#### Supplied data
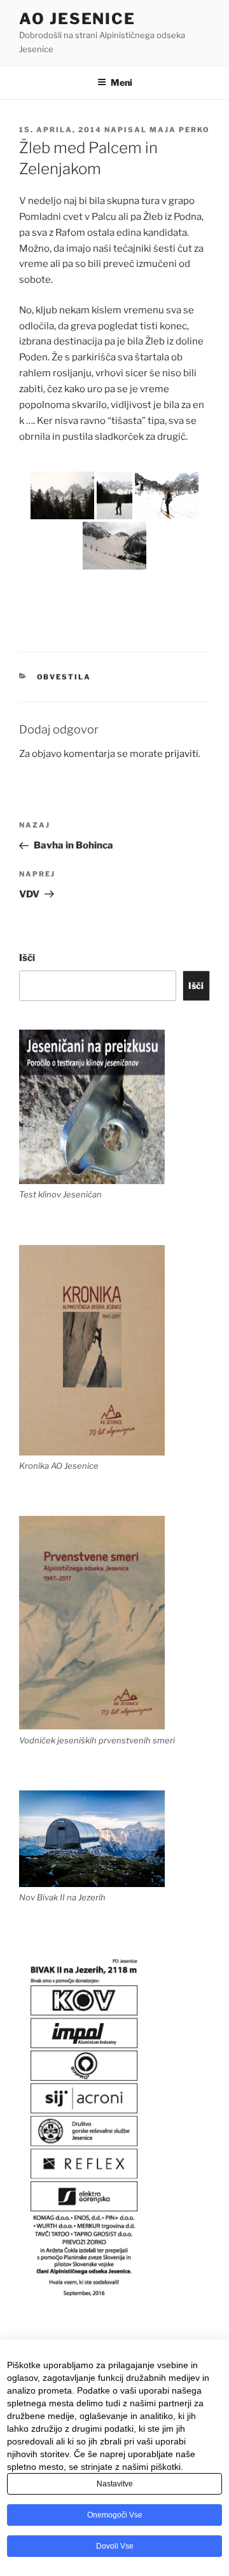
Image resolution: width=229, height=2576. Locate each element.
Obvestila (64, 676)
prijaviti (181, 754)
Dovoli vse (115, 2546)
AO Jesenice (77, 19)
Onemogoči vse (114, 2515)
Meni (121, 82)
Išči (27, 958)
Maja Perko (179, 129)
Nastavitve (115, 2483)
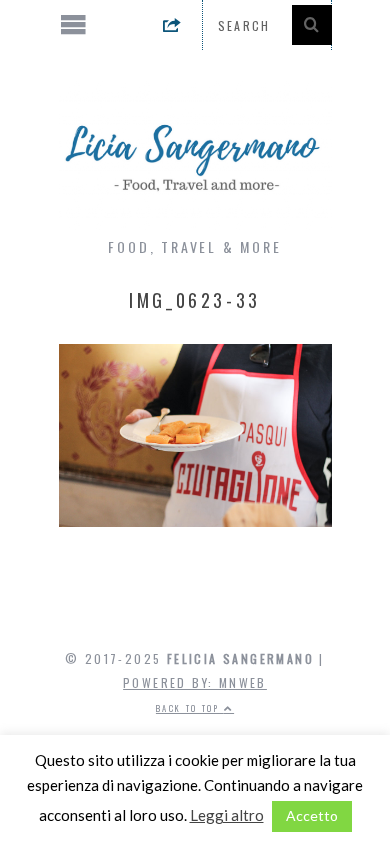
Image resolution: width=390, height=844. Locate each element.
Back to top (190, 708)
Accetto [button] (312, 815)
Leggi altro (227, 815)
########
Task: Output the data exactly as it appears. The pictures do not belong in it.

Answer box:
Image resolution: width=229, height=2576. Locate each element.
Obvestila (64, 676)
prijaviti (181, 754)
Dovoli vse (115, 2546)
AO Jesenice (77, 19)
Onemogoči vse (114, 2515)
Meni (121, 82)
Išči (27, 958)
Maja Perko (179, 129)
Nastavitve (115, 2483)
Image resolution: width=390, height=844. Locate each element.
Back to top (190, 708)
Accetto [button] (312, 815)
Leggi altro (227, 815)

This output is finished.